The SAlmonid MAnagement Round the CHannel (SAMARCH) project ended on March 14 and 15, 2023 in Southampton (UK). This Franco-English project was designed to acquire new information in estuaries and coastal waters to improve the protection of our threatened wild salmon and sea trout.


The project was 69% funded by the Interreg France England Channel program. It is the fruit of collaboration between scientists and people involved in the protection and management of migratory salmonids from 10 organizations, including the French Biodiversity Agency, united around the lead partner, the Game and Wildlife Conservation Trust (GWCT).[1]

Atlantic salmon and sea trout, born and bred in our rivers, spend part of their growth at sea, hundreds or thousands of kilometers from their native rivers.
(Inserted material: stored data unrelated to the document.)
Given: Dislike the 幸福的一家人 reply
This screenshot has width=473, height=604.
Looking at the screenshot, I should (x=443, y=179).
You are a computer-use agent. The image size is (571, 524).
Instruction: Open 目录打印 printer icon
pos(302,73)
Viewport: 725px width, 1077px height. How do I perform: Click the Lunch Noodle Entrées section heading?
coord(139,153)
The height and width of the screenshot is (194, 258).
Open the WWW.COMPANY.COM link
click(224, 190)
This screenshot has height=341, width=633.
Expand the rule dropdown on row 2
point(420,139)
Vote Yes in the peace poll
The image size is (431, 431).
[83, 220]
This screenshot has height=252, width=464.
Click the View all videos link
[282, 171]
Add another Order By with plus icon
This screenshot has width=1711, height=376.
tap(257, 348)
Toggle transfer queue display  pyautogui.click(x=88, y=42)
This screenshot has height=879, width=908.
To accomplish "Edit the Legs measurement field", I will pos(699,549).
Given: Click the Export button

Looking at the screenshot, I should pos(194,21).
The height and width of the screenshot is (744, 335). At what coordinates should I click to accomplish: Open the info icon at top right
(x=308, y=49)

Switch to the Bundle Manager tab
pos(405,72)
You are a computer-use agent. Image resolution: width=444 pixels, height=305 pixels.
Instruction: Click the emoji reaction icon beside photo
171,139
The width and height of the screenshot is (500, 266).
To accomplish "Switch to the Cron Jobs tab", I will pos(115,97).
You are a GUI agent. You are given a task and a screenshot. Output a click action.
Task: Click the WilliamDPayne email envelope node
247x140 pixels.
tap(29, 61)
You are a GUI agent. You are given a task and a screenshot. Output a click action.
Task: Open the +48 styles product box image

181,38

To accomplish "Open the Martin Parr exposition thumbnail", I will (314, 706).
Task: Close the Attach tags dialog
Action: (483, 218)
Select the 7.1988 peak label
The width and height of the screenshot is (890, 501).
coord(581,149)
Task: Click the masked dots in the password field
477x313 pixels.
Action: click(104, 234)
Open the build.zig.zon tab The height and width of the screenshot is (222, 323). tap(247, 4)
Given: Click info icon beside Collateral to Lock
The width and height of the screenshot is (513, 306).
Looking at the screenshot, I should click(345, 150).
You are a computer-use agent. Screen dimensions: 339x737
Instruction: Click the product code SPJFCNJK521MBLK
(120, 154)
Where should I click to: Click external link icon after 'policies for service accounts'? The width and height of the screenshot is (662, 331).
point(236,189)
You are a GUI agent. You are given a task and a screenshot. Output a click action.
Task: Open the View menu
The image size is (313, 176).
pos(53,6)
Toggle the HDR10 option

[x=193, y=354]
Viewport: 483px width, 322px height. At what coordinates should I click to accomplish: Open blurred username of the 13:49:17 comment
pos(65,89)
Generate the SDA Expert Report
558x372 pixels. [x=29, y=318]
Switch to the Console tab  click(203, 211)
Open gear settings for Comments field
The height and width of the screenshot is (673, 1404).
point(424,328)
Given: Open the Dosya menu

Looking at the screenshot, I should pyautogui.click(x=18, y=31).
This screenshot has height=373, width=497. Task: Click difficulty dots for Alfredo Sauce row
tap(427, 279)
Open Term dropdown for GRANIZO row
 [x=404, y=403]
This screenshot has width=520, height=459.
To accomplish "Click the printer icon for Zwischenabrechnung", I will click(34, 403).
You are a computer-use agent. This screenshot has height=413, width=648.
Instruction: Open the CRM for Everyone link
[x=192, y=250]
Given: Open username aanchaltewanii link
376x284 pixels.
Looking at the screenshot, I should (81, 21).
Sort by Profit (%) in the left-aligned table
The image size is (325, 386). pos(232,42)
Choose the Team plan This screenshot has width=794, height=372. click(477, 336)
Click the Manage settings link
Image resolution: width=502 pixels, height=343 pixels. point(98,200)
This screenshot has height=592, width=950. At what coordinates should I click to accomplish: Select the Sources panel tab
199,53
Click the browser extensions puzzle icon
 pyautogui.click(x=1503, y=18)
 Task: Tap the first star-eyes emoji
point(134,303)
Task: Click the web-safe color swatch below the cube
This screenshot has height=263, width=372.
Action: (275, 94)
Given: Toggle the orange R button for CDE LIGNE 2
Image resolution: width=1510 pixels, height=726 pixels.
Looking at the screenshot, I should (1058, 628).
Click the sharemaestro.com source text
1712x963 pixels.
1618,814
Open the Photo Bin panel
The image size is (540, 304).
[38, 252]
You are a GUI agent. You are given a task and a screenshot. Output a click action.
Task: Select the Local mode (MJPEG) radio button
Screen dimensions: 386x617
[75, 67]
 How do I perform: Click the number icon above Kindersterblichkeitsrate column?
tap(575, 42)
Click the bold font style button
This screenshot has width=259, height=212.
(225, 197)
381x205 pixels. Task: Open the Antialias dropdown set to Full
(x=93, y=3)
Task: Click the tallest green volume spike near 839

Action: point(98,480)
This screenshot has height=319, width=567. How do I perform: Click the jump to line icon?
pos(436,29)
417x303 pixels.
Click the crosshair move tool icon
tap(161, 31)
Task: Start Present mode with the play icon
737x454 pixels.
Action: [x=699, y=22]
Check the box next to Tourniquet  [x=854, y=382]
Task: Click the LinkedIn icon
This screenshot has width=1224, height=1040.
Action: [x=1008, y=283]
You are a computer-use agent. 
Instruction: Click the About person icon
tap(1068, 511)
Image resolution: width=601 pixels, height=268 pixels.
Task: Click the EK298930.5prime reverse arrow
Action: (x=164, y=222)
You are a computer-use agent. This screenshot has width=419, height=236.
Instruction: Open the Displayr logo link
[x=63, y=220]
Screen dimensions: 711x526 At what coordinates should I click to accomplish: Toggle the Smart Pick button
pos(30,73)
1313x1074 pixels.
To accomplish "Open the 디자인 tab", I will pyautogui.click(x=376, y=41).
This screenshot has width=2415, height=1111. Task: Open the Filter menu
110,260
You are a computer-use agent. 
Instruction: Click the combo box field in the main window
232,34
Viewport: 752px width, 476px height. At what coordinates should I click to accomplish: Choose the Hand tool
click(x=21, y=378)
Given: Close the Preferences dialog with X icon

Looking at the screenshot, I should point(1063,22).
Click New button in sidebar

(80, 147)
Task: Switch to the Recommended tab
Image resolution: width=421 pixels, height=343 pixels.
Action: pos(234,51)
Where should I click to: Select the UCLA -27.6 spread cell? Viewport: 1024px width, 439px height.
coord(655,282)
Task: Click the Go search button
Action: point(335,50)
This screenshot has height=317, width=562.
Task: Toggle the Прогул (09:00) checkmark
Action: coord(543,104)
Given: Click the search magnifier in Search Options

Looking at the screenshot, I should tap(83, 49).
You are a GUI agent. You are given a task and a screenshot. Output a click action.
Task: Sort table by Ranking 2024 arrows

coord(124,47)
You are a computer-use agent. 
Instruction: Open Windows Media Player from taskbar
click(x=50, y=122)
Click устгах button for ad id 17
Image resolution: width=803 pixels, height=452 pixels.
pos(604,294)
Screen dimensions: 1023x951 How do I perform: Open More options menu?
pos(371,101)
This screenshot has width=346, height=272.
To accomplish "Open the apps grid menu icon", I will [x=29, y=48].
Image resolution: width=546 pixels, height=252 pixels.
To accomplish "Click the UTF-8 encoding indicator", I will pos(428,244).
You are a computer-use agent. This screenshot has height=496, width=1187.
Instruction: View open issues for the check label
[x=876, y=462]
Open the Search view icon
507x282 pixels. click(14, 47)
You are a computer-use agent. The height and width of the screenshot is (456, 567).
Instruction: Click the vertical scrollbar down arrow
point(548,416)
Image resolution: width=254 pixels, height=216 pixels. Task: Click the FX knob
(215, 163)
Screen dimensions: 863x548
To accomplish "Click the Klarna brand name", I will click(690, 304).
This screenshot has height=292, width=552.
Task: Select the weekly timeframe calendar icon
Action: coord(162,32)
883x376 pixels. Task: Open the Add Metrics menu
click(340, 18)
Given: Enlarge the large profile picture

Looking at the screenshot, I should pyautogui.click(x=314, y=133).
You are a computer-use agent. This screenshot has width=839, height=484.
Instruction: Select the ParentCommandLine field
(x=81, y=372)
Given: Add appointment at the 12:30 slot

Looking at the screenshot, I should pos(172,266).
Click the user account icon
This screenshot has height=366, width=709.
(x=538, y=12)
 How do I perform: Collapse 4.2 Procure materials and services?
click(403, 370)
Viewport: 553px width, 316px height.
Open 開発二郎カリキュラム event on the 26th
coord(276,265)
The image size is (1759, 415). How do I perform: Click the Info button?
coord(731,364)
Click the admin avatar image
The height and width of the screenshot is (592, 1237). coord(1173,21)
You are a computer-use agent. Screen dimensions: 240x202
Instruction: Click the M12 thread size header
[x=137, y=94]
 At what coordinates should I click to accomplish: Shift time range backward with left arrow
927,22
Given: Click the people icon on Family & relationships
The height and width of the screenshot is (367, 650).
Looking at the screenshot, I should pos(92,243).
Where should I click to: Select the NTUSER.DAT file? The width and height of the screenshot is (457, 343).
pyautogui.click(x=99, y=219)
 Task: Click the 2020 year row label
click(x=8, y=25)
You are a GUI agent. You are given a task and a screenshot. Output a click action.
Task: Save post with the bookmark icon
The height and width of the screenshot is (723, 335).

These species are threatened and protected in France and England. The causes of their decline are multiple, poorly understood, and the result of a combination of factors, such as climate change and the impact of human activities in fresh waters, estuaries and at sea.

The SAMARCH project has gathered new knowledge on the ecology of salmon and sea trout in the estuaries of five rivers (including the Scorff, Oir and Bresle in France) and in the coastal waters of the Channel. It has proposed ways of transferring this knowledge to managers in order to improve assessment and management tools.


Key figures for the SAMARCH project

  • 900 juvenile salmon and sea trout tagged and monitored in the lower reaches and estuary of 4 rivers.
  • 314 adult sea trout tagged and tracked in estuaries, including 84 to the sea.
  • 9,500 juvenile salmon and sea trout were sexed using molecular genetics.
  • 16,000 scales have been analyzed to determine the evolution of fish age and growth at sea since 1971.
  • 17 scientific articles published to date.
  • Over 200 students trained, including 2 PhD students.


Key results of the SAMARCH project

All results will be available on the project website. These include:

  • Unprecedented knowledge of sea trout migration routes in the Channel and North Sea;
  • Evidence of recent changes in growth at sea common to salmon in all the rivers studied;
  • Improved knowledge that will enable national and international models for assessing the conservation status of salmon to be changed;
  • The creation of a genetic database enabling us to distinguish more precisely the natal origin of sea trout.

Areas most frequented (in yellow) by sea trout tracked from the Bresle, Tamar and Frome rivers, revealed during the SAMARCH project:


Prior to the SAMARCH project, little was known about the marine residence of sea trout. That's why agents from GWCT, INRAE and OFB decided to tag 125 adult sea trout returning to sea after breeding in the Bresle (in coordination with what had been done on the Tamar and Frome rivers in England). This was made possible by the existence of our amphihaline migrant trapping facilities, and by advances in recorder tags. Sea trout, thus equipped with their "snitch", recorded the parameters (temperature and pressure) of their journey at sea. Innovative analyses carried out by our GWCT colleagues have made it possible to reconstruct their journey at sea. They reveal that trout from the Bresle Sea travel several hundred kilometers to the North Sea before returning in larger size to spawn on the Bresle.


[1] SAMARCH program partners: United Kingdom - Game & Wildlife Conservation Trust, University of Exeter, Environment Agency, WildFish Conservation (Formally Salmon & Trout Conservation), Bournemouth University. France - INRAE, Insitut Agro Rennes Angers, French Biodiversity Agency, Seine-Normandie Migrateurs, Bretagne Grands Migrateurs.